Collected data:

-- Opening Marker --

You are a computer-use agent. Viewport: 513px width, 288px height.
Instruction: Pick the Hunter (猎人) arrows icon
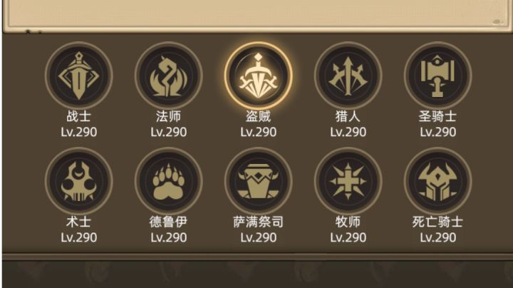pos(348,76)
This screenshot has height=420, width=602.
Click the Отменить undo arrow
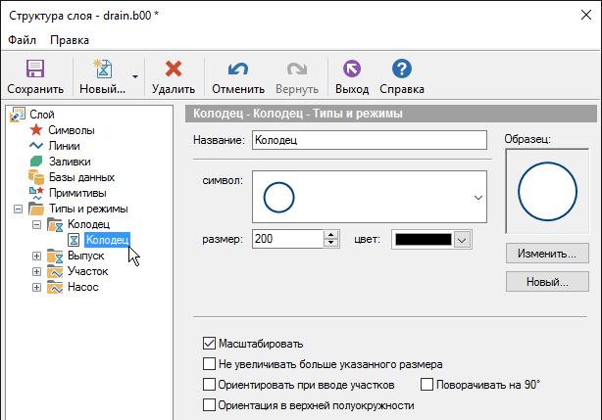tap(238, 70)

-- Closing Marker --

Tell how many lines in the data include the string "height". Reply with the number and no other text.

Written reply:
2